International Association for Cryptologic Research

International Association
for Cryptologic Research

Transactions on Cryptographic Hardware and Embedded Systems, Volume 2021

Online Template Attacks: Revisited:

PoC: emulated single-trace attack on wolfSSL scalar multiplication


README

Intro

This PoC simulates an Online Template Attack against wolfSSL v4.4.0 side-channel protected ECC scalar multiplication implementation. It demonstrates the feasibility of one the attacks carried out in the paper Online Template Attacks: Revisited published at TCHES 2021.

For this task, we assume the adversary can mount a CopyCat attack on said implementation. We use an emulator based on TracerGrind to capture victim and templates traces.

This document guides the user through this PoC explaining each executed step. Additionally, we provide a script that automates the whole process in one step. Before executing it, please ensure the Requirements are satisfied, then you can try: single_command.sh.

About CopyCat attack

CopyCat is a controlled channel attack on TEEs such as SGX: [paper]. CopyCat tracks the number of executed instructions at memory page granularity.

For instance, the CopyCat trace: "4A 3B 2C" means that at memory page offset A 4 instructions were executed, 3 at B, and 2 at C.

Following our OTA paper analysis on this library (Section 4.4), if an adversary mounts a CopyCat attack on this library using all the memory page offsets this library uses it will obtain an ideal state distinguisher. This means the scalar can be recovered easily.

Build and install

We tested the procedure below on Ubuntu 18.04 and 20.04. For another Linux flavors it should work, if it doesn't you can use a VM with this Ubuntu image without updating it.

TracerGrind is built on Valgrind which might cause incompatibilities with future environments. If you notice some issues, use the vanilla Ubuntu image mentioned above.

Requirements (Ubuntu 18.04)

sudo apt-get install build-essential automake git libcapstone-dev libsqlite3-dev libtool

This PoC assumes bash, wget and python3 (tested with 3.6.9) are installed.

About next builds: TracerGrind and wolfSSL shared library are built and installed in the project directory, they don't conflict with your environment.

Build TracerGrind install

./install_tracergrind.sh

Build wolfSSL library, victim and template implementations

./build_wolfssl.sh

Test builds

Both victim and template binaries are linked to the wolfSSL shared library built before.

Victim:

It generates an ECDSA signature with fixed private key (d) and hash (h).

Executing ./libs/wolfssl/victim/ecc-sign should output something like:

r = 0x7CAB2AB4F3A0BE5860DF4D458E7481EB3F07B029F72D0E1AD6F071090011B3E7
s = 0x92F1938C047D9AE768BB6A03ABD76E70436CE16735C34B8EBD51600257EB163F

Template:

The template implementation accepts a hex represented integer as input (k), and computes kG where G is the point generator for curve secp256r1.

The output of ./libs/wolfssl/template/scalar_mult_template M 1 should be:

X = 0x6b17d1f2e12c4247f8bce6e563a440f277037d812deb33a0f4a13945d898c296

At this point we have a template implementation that will be used to capture template traces with a known scalar.

In this case we are going to perform a scalar-based OTA. For more technical details see Section 3.2 in the paper. (these details are not needed to use this PoC).

Configure trace capture scripts

Get libwolssl.so address range in TracerGrind

TracerGrind records all executed instructions by a binary.
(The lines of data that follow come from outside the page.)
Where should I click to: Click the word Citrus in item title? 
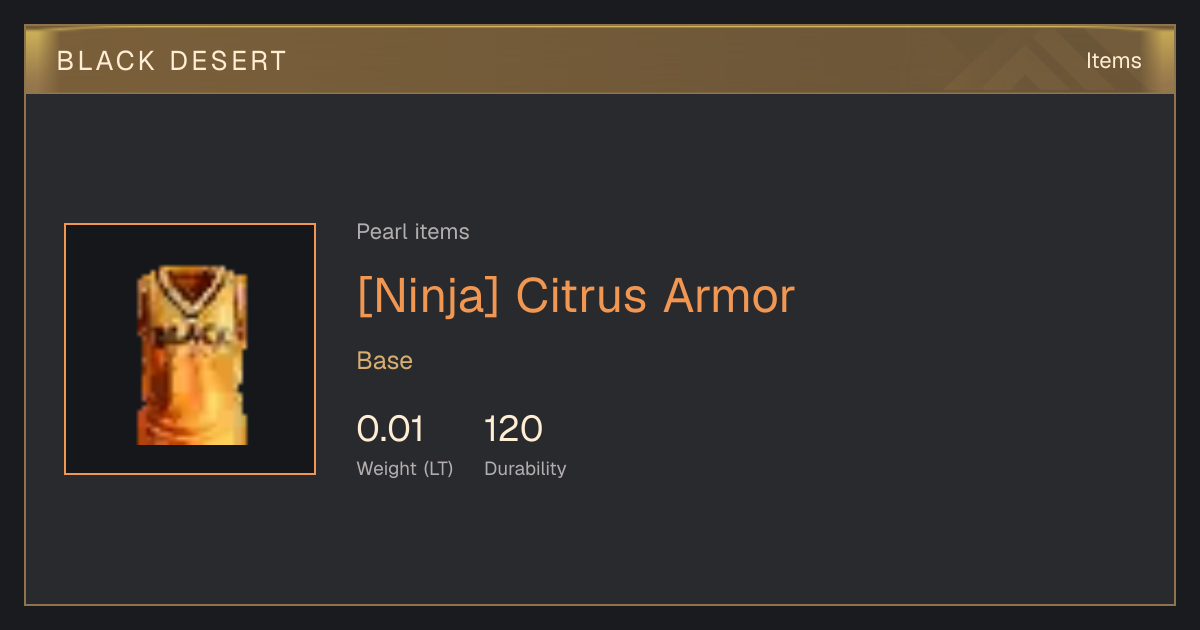(582, 296)
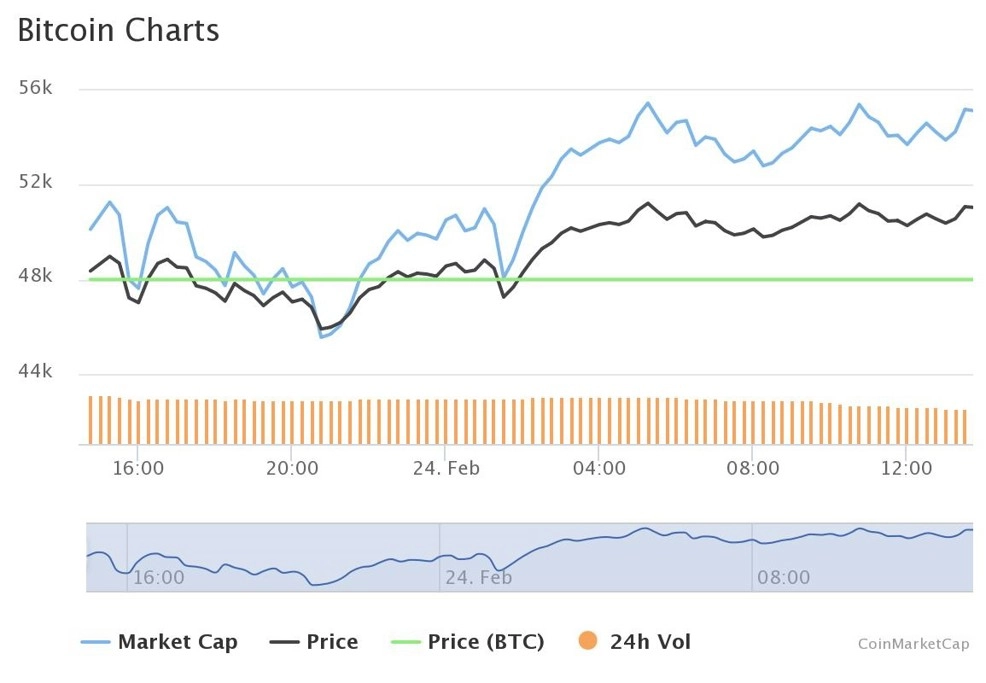
Task: Click the green Price (BTC) legend marker
Action: 405,642
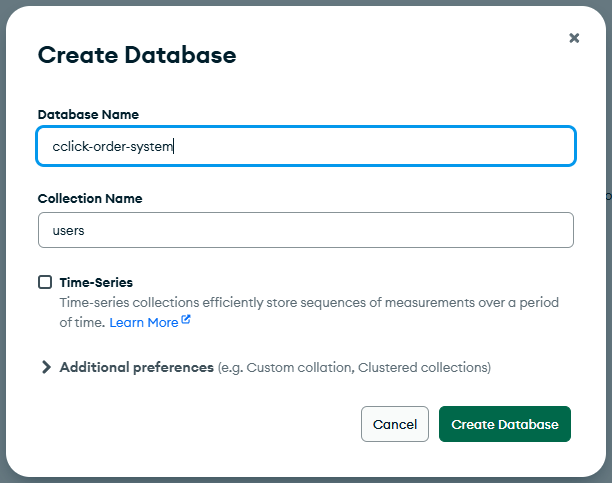Viewport: 612px width, 483px height.
Task: Click the green Create Database button
Action: 504,424
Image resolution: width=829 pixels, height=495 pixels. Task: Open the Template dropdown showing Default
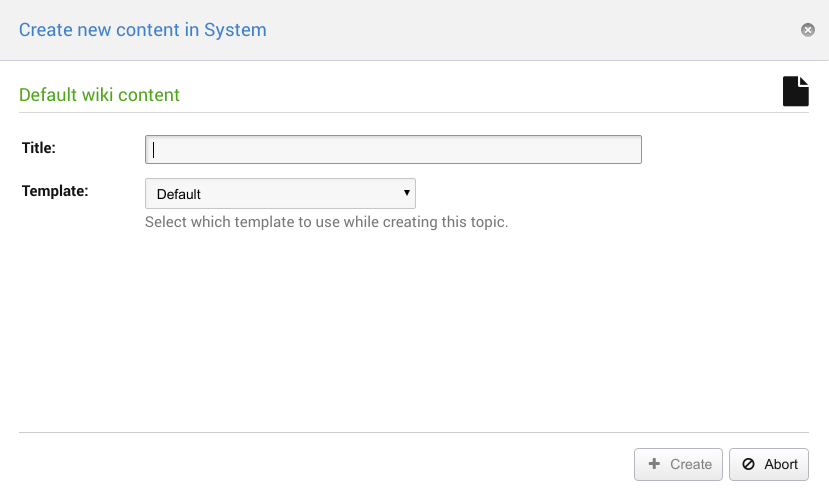pos(280,193)
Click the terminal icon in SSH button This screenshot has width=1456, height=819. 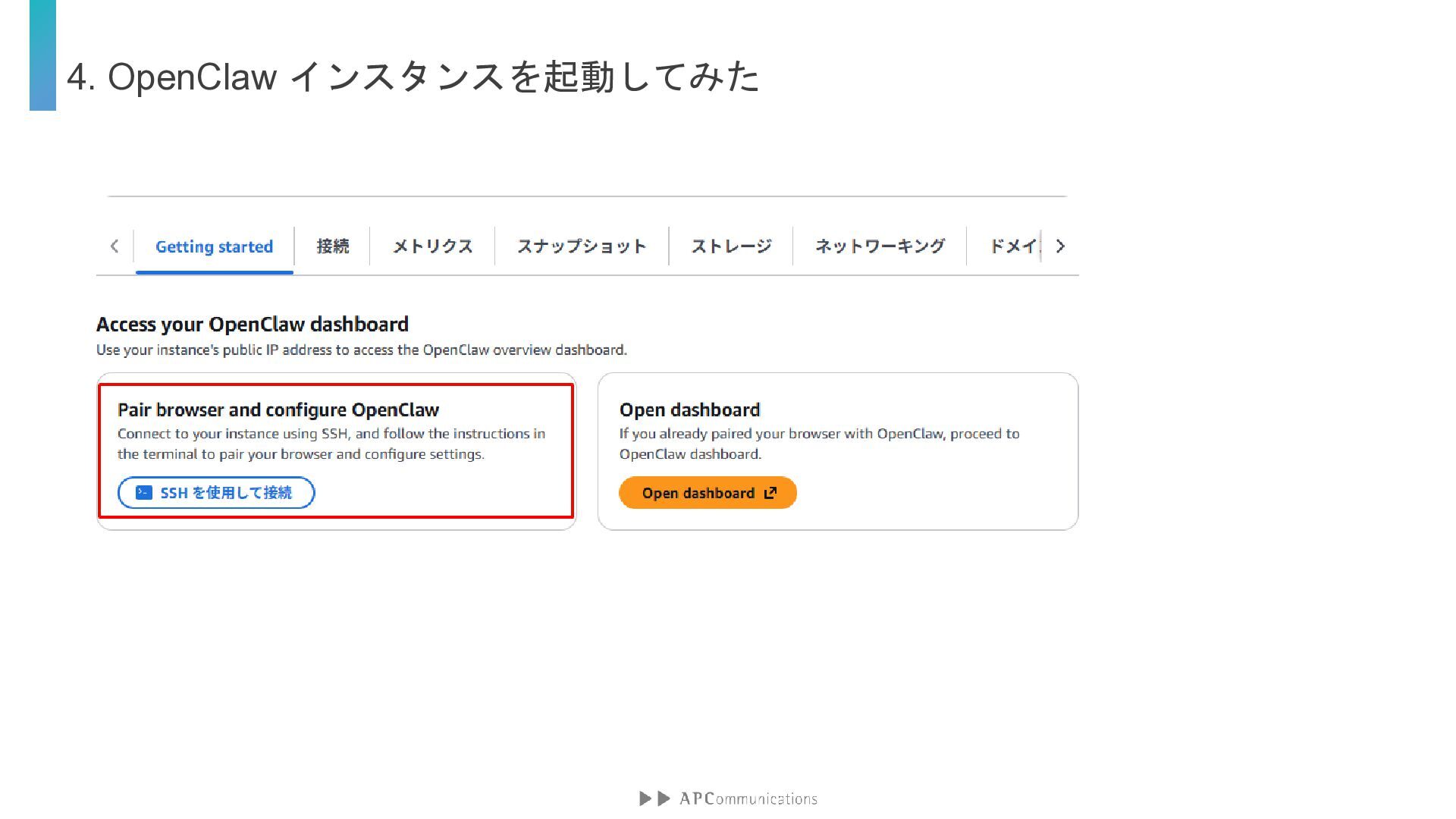pos(144,493)
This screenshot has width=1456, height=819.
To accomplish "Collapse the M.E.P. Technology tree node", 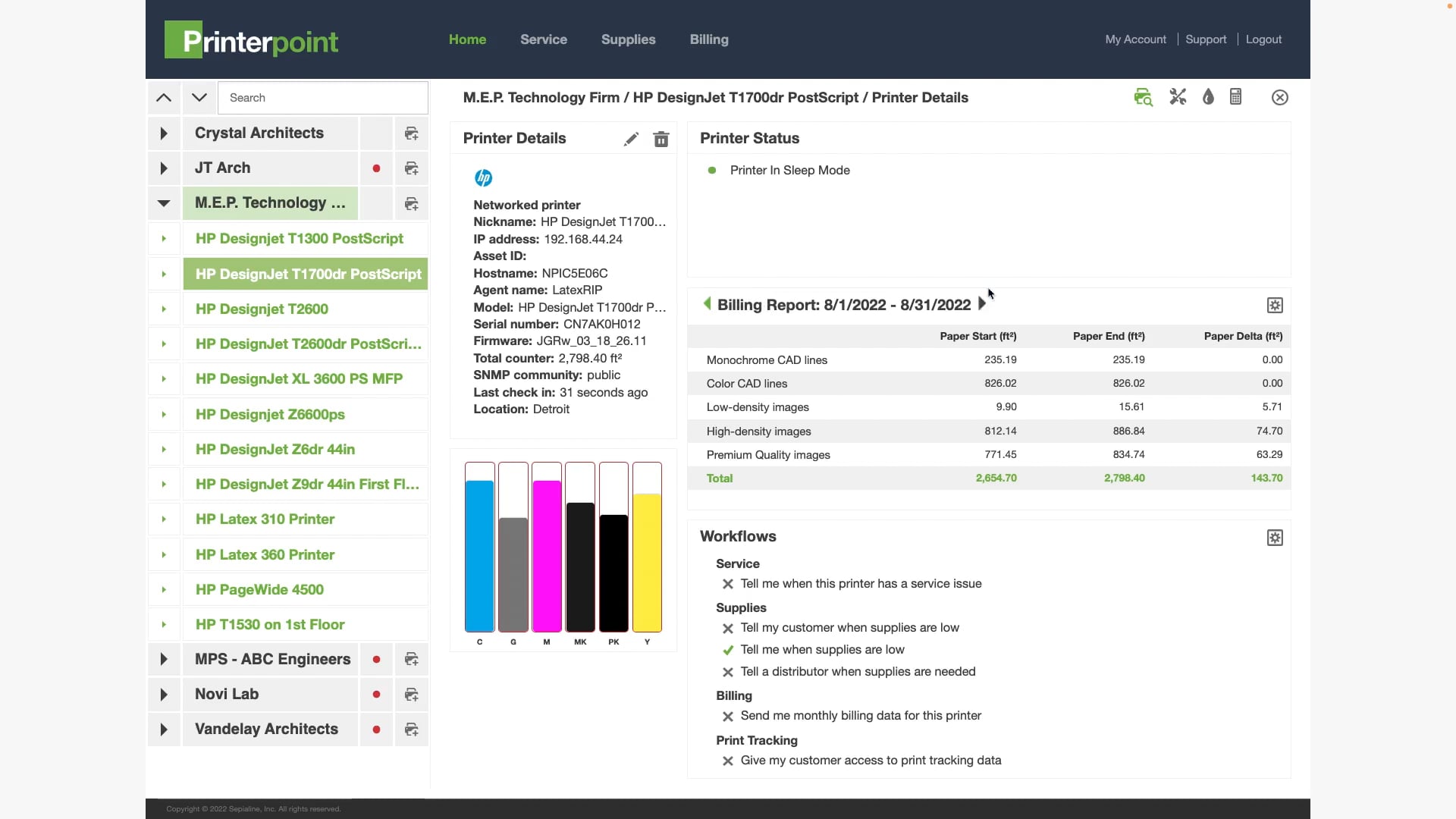I will (164, 203).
We are interested only on wolfSSL shared library instructions. Therefore we must know the address range where this library is loaded to filter it during trace capturing.

cd attack_framework/wolfssl/

./get_addr_range.sh

The output should be something like:

[L] Loaded /home/tches/ota_artifact/libs/wolfssl/wolfssl-4.4.0-stable/build/lib/libwolfssl.so.24.1.0 from  0x0000000004c39b30 to 0x0000000004c7aaef

At the end of the line we get the address range used by wolfSSL when executed by TracerGrind.
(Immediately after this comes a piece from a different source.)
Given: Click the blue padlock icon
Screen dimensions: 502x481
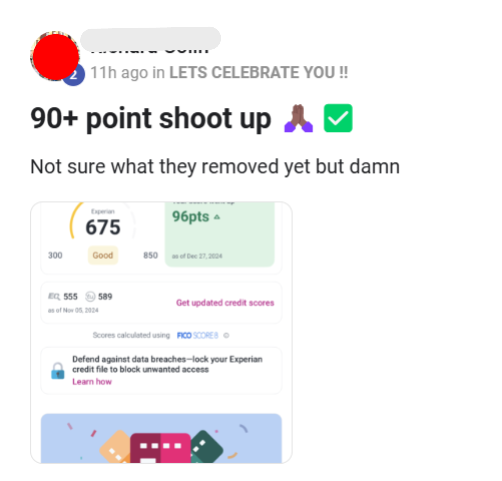Looking at the screenshot, I should pyautogui.click(x=58, y=371).
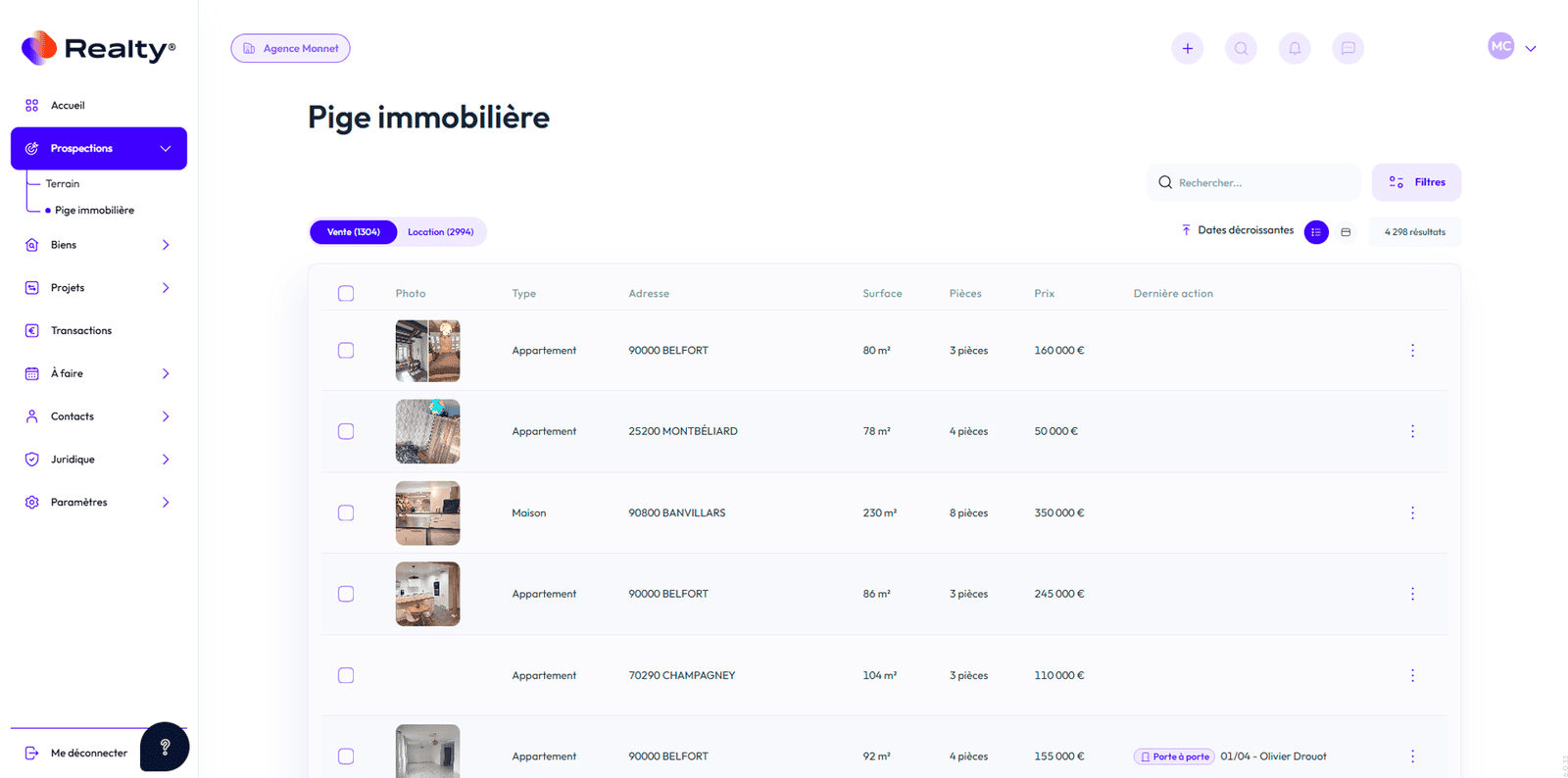Toggle Dates décroissantes sort order

[x=1237, y=230]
Set ADDR_RANGE variable in capture scripts

With this we are limiting the page offsets used in the attack to libwolfssl's. (please modify the command above according to ./get_addr_range.sh output)

sed -ie "s/^ADDR_RANGE=.*$/ADDR_RANGE=0x4c39b30-0x4c7aaef/" get_victim_trace.sh
sed -ie "s/^ADDR_RANGE=.*$/ADDR_RANGE=0x4c39b30-0x4c7aaef/" get_template_trace.sh

Once this configuration is done, there is no need to repeat previous steps for different attack runs.

Testing determinism

Here we are going to test the attack environment. First we are going to check if the template implementation generates the same traces for the same input. Section 3.3 of the paper fully describes this methodology.

Lets capture five template traces with the same scalar. If the implementation follows a deterministic path regarding CopyCat the traces will be identical.

for i in `seq 5`; do ./get_template_trace.sh 0x510670a78ba39c5849d92b527ed72425afdc12534106640d81430f79d49d9f25 > $i.txt; done

Compare files: md5sum 1.txt 2.txt 3.txt 4.txt 5.txt

The md5 hash of those files should be the same. If they are not, it is very unlikely that this PoC attack will succeed.

Identical traces could be due to input-independent code, thus lets try with a different scalar:

./get_template_trace.sh 0xd1be4e05f62f36df445621bd7e1438ef43e6fb5b85327014ff3deec84cf02eff > 6.txt

Comparing again will show they are different.

md5sum 1.txt 6.txt

This suggests there is some dependence between the scalar and the CopyCat trace. This test says nothing about how strong said dependence is, however the results in our paper demonstrate there is actually a leakage that can be used to uniquely distinguish the processed data.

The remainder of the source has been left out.